Tomasicchio punta il dito contro politici e sindacalisti, «che sono stati sempre zitti di fronte a questa situazione. L’unico che ebbe il coraggio di parlare fu il dottor Amicarelli, che scrisse al Presidente della Regione, alla stampa, al sindaco, ma la sua restò una lettera morta. Gorgoni gli rispose che non si poteva lasciare aperto un pronto soccorso con 1.500 accessi».

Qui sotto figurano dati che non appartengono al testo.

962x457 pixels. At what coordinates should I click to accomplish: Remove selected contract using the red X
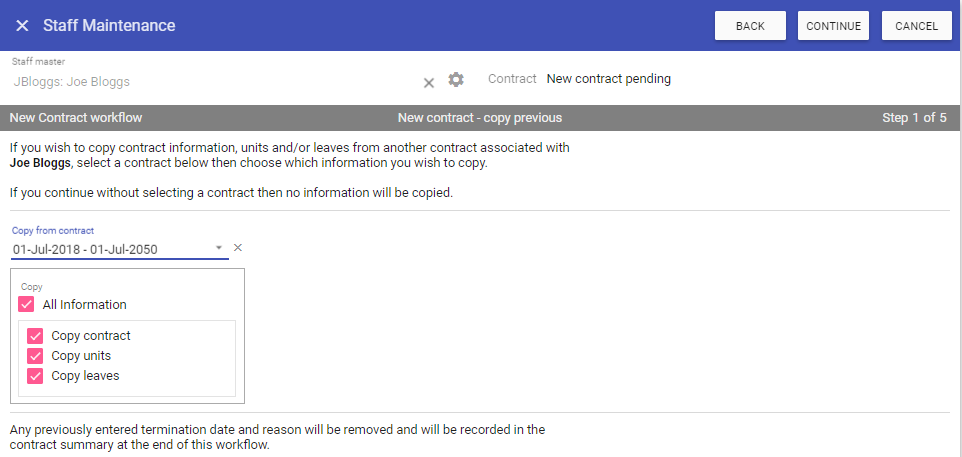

«Ora il sindaco Bottaro – ha proseguito Tomasicchio  – deve fare ricorso al Tar contro la chiusura del pronto soccorso e chiedere alla direzione della Asl cosa è stato fatto. È un dovere nei confronti dei cittadini di Trani. Non faccio molto affidamento sulla popolazione perché i tranesi sono indolenti». E questo si sa.

La soluzione da adottare, secondo Tomasicchio, è quella del dottor Luigi Di Candido, approvata tra l’altro in consiglio comunale.

Erano presenti alla conferenza stampa, come uditori, i consiglieri Carlo Avantario e Anna Barresi.